The band had left their drummer at home for this show – a wise move given

the size of the venue and the sound system. Stripped back to a three-piece,

with acoustic guitar, ukulele and bass, the young Aussie artists took the

stage looking relaxed and confident. ‘Hi, we’re The Little Stevies and we’re

here to play some tunes for you’. True enough.

As the first chord was struck and the first notes sung – in stunning

three-part harmony – it became clear that these were going to be no ordinary

tunes. Sibylla and Bethany Stephen have a vocal blend that can only be

achieved through genetics – the natural successors to

siblings-from-down-under like The Bee Gees or the Finns. Rounding off the

sound is Robin Geradts-Gill, whose airy tones slide seamlessly into the mix.

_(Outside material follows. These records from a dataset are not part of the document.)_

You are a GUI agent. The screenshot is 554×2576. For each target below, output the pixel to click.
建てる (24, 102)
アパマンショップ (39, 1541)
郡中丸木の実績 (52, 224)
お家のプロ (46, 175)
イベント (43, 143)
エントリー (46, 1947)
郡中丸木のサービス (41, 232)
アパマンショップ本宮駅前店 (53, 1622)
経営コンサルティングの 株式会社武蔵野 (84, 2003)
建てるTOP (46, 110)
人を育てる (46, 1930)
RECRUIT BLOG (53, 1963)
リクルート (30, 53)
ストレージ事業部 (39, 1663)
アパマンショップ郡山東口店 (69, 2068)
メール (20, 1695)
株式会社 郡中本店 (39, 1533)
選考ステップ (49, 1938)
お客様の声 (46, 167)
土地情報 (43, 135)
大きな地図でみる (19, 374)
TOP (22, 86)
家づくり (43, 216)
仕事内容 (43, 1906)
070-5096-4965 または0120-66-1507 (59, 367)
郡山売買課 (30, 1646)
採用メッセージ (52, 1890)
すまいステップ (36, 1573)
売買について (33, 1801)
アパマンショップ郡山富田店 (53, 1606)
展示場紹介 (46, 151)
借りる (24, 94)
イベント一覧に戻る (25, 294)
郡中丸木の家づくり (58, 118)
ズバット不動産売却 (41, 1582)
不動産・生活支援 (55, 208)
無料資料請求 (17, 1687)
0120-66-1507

The first set begins quietly, immediately bringing the hubbub of the bar

down to practically nothing. Everyone, it seems – even those just there for

a drink – are transfixed.  As the set comes to an end, we are promised ‘a

more rock’n’roll second set’ – a prospect too intriguing to pass up. So it

was I came to be enjoying the second set – and second beer – with The Little


As promised, the tempo picks up the second time around. I’m impressed with

how rhythmic and full the sound is – I must admit to being a skeptic when it

comes to bass without drums. But Bethany’s distinctly beautiful

finger-picking acoustic guitar and Sibylla’s jangling uke parts – and

occasional shaker forays – are wrapped up perfectly by Robin’s melodic

basslines, and the result is rich and satisfying. The band never skip a

beat, and have no shortage of great songs, despite saying they didn't have

enough material for three sets. The occasional cover fills in the gaps – an

acoustic rendition of Michael Jackson’s ‘Black or White’, complete with rap

breakdown, brings the house down and ensures that I’ll be sticking around

for the third and final set.

Taking the stage again, it’s obvious that the band are enjoying themselves

as much as the brimming crowd. The Little Stevies are in no rush to begin

each song, indulging in plenty of witty and interactive banter. The crowd is

in high spirits, and it seems I'm probably not the only one onto my third

beer. A request from up the back leads the whole room into a round of

‘Waltzing Matilda’, followed by a complete cover of ‘Land Down Under’ which

they describe as ‘the best song about Australia ever written by a Scottish

guy’. By the end of their set no-one is keen to let the band go, and they

are cajoled into an encore of ‘Because I Have You All’ (from their new album

‘Attention Shoppers’), which is everything The Little Stevies do best –

soaring harmonies, a rousing chorus and uplifting sentiments.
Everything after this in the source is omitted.